In my last post, I was exploring the ways in which we address Judges. Be relieved that unlike in the Chancery and Queen's Bench Divisions, there are no Masters of the Family Division. They are addressed as "Master". It is a curious term. It carries with it contrary notions of aggrandisement (as in the old-fashioned but still legally current master-servant relationship) and diminution: monarchs have been known to address their subjects thus. The term is also still properly used as a prefix to address a letter to a (male) child: I still recall the excitement of receiving such letters.

But what happens when, as has happened in recent years, a woman has been appointed to the position? Master Fontaine has just been elevated to Senior Master but I appeared before her when she was newly appointed. Knowing I had to open the case, I asked my much more senior opponent how I should address her. He didn't appear to know: "Master, Madam?", he mused. So when we went into court I simply raised it as a preliminary issue.


"I wonder how I should be addressing the court", I said at the outset.

I felt a little as must have the MP speaking in the House of Commons when he suddenly realised that Betty Boothroyd had taken the Chair for the first time as Deputy Speaker. She was, of course, the first woman to fill that role.
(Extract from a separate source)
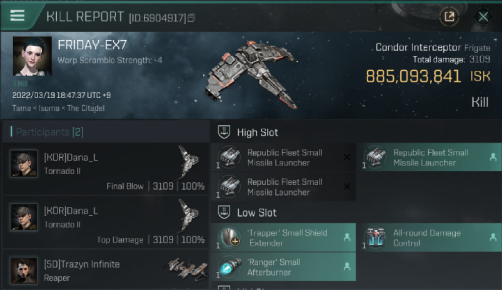Image resolution: width=502 pixels, height=290 pixels.
Task: Click the 'Trapper' Small Shield Extender icon
Action: pyautogui.click(x=229, y=237)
Her tart response to his fumbling enquiry was: "Call me Madam".

Master Fontaine, on the other hand, addressed my rather gauche enquiry with reassuring pragmatism: "Just call me whatever you feel comfortable calling me". I decided that "Mistress" would be impertinent.... So I simply continued the practice I was used to in that particular room and called her "Master". What will happen, I wonder, when the first female Master of the Rolls is appointed?

More on this topic later.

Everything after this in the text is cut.